There is another class of persons besides these who may chance to carry a longer sword than you do, about whom I would advise you, as a bit of a philosopher, not to be too meticulous; I mean those who carry a longer head than you. The pen is mightier than the sword, (quotation of school-boy memory, but good,) and cuts deeper. The writer who cut up my book so severely in the pages of The Square Table was not so far wrong. But he forgot that I wrote as a professor, not as a casuist. Literary men, as well as soldiers, may do certain things with impunity which some others may not. So that Bullhead, of the New York Sweeper, may gnaw on his finger-nails, by way of an appetizer, between the courses, and nobody minds it—in Bullhead. He might put both of his elbows on the table, smell of the fish to find out if it be fresh, feed himself with his knife, eat as if he were doing it for a wager, wipe the perspiration from his face with his napkin, and indulge in other little eccentricities, and nobody would mind him at all, bless you! Where Bullhead is concerned, I agree with my critic of The Square Table. I pretend to lay down only general laws: Bullhead is a law to himself.

As to Basher, he is the soul of politeness and good breeding. He has read my book, and admired it. His commendations were rather bungling in the manner of delivery, but unfeigned. I understood perfectly what he meant to say, that is enough. Tom Wagstaff, to whom I dedicated it, and who, as I told you, bought up an entire edition for private circulation, also admired it. "Chupper, my boy," said Tom, drawing on his yellow kids, "it's grand!" By the way, I quoted a few remarks of his, which were delivered by him one afternoon to a half-dozen of us as a mock lecture. I think I can recollect some of them. Speaking of soup, Tom remarked: "If you think the soup particularly good, be sure and say so, and ask for a second or a third plate. You will find that the host will be much affected by such little marks of your esteem—for the soup; and the company will understand that you do not often get it." Of being helped at table, Tom gave this rule: "Always point at whatever you wish, either with finger, knife, fork, or spoon. They are all equally good for the purpose." For the proper eating of fruit Tom gave us some laughable advice:

"If you are eating fruit, never, by any means, convey the stones or pits upon your plate in a quiet way, but spit them out boldly, and with considerable noise. This not only shows the height of good breeding, but of science also, for it is not every one who can perform it so perfectly as not to spit more than the fruit-stones into the plate.
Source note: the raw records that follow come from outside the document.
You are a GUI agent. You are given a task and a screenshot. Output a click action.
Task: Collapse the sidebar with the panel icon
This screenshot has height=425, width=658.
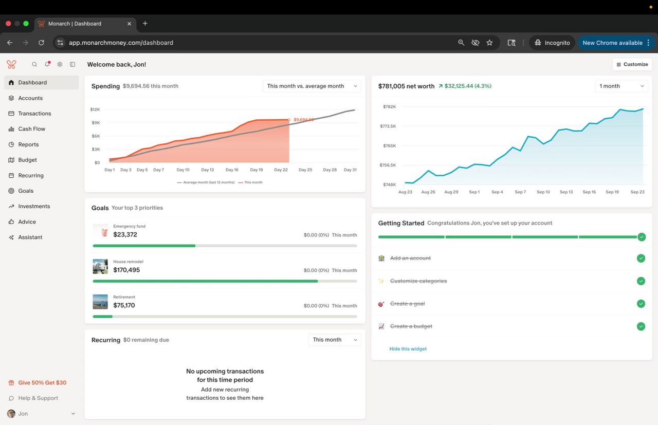pos(72,64)
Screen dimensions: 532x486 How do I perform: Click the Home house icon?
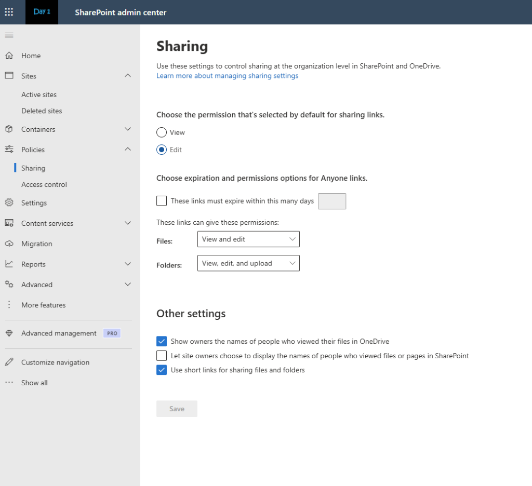[x=9, y=56]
A much more elegant way, although it requires considerable dexterity—and I would not advise you to try it without a little private practice—is to insert the blade of your knife into your mouth, and with great care get the stones balanced upon it; then convey them just outside of the edge of your plate upon the table-cloth, where you may amuse yourself by building up a very artistic little heap of any form your fancy may suggest or your good judgment devise. Cherry-stones, it is to be remarked, are always to be swallowed, and take care you let the company know it, as it is a highly suggestive piece of information. Cracking the stones of prunes with your teeth is the proper way of disposing of them, especially if you are seated opposite a nervous old gentleman. Use your tooth-pick, of course, at table, and open your mouth wide while operating. The best kind of tooth-pick is a large, stiff goose-quill, which makes a snapping noise and calls attention. The place to keep it is in your pantaloons' pocket. Many prefer, and I am among the number, to pick their teeth with their fork. It is quite a refined practice. You will find that your doing so will cause a marked sensation at the table."
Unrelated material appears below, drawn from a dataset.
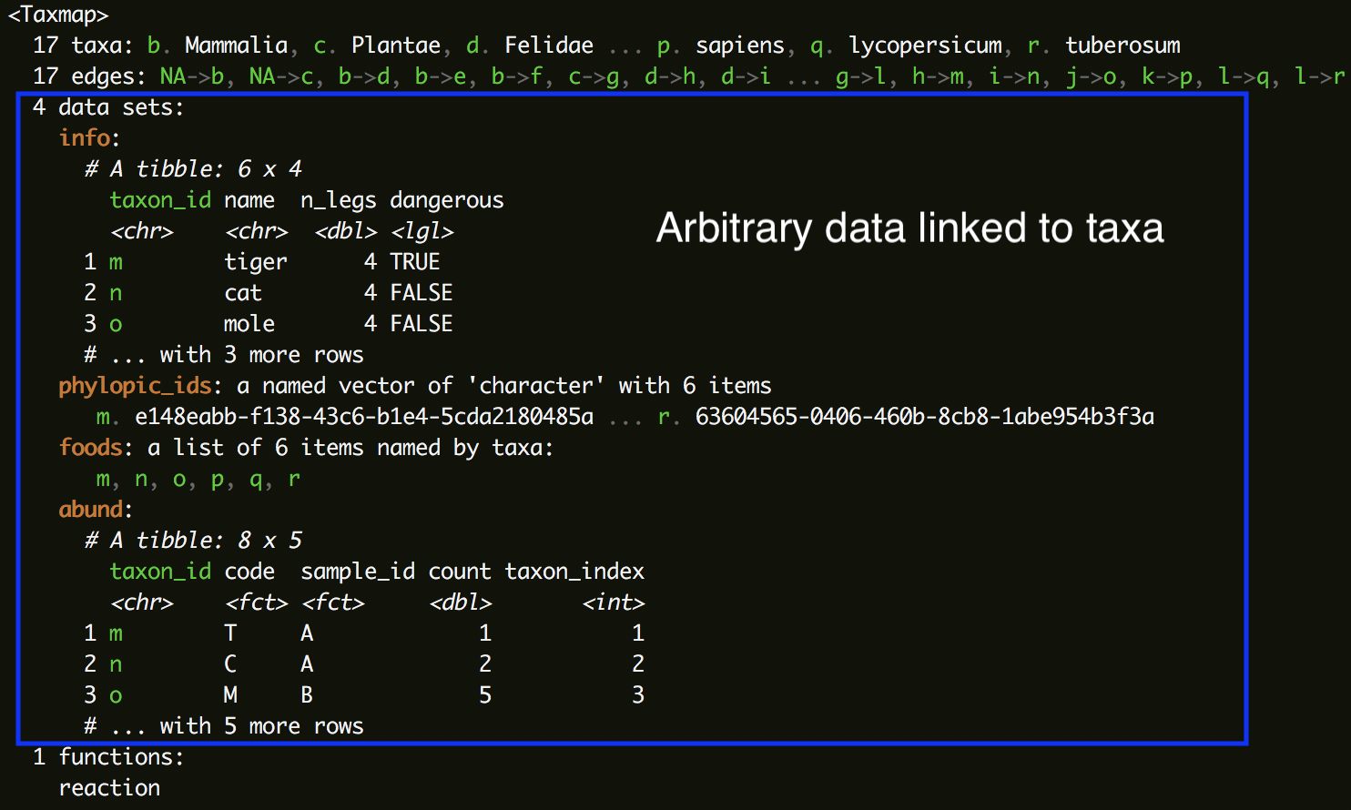Click the 'count' column header in abund
The image size is (1351, 810).
460,572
Tom said a good many other things equally clever. The best of them are in my book. Read that. Tom had different individuals in his eye at the time. The goose-quill toothpick was a favorite one of Colonel Dolickem, and went by the name of "Dolickem's bayonet." Speaking of Dolickem reminds me of Basher and his heroic sacrifice, about which I was speaking, was I not?
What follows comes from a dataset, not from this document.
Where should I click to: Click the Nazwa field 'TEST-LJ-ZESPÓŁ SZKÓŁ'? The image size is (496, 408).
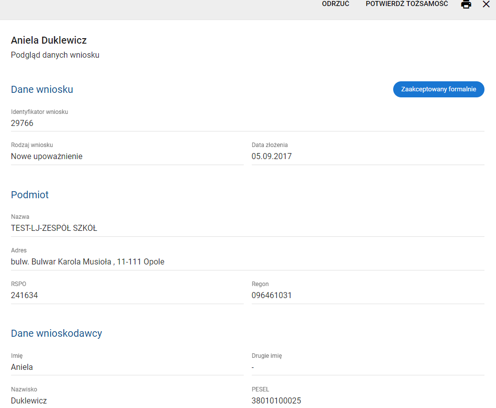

It was the birthday of Miss Rosina Criggles. A large party was invited, and among the guests could be seen the tall, gaunt, savage-featured Colonel Dolickem; General Yinweeski's burly form, clothed in garments which fitted him so tightly that it is a wonder how he moved without splitting them on all sides; Major Thwackemout, moving his stiff little body about from right to left, and from left to right, with that mechanical precision which characterizes the wooden soldier so prized by patriotic youth; and the blushing face of Mr. Basher. You may think it odd, but birthday parties are very ingenious inventions to retard the advancing years of young ladies. When rumor speaks of your daughter as thirty or thereabouts, give her a birthday party, and she will start afresh from twenty-three to twenty-five, as you may please to have it hinted. Everybody believing she is thirty at least, no one will presume to say a word about it. Pleased with your entertainment, and flattered by your attention, people are disposed to be generous; and then, who among your guests will ever acknowledge that he or she has bowed, courtesied, danced, and dined at an old maid's birthday feast! I need not mention the names of all who crushed themselves together in the brilliantly lighted parlors of the Criggles mansion. Of course, the Doldrums and the Polittles were there, and the Boochers and the Coochers, the Tractors and the Factors, the De Pommes and the De Filets, the Van Bumbergs and the Van Humburgs, and all that set.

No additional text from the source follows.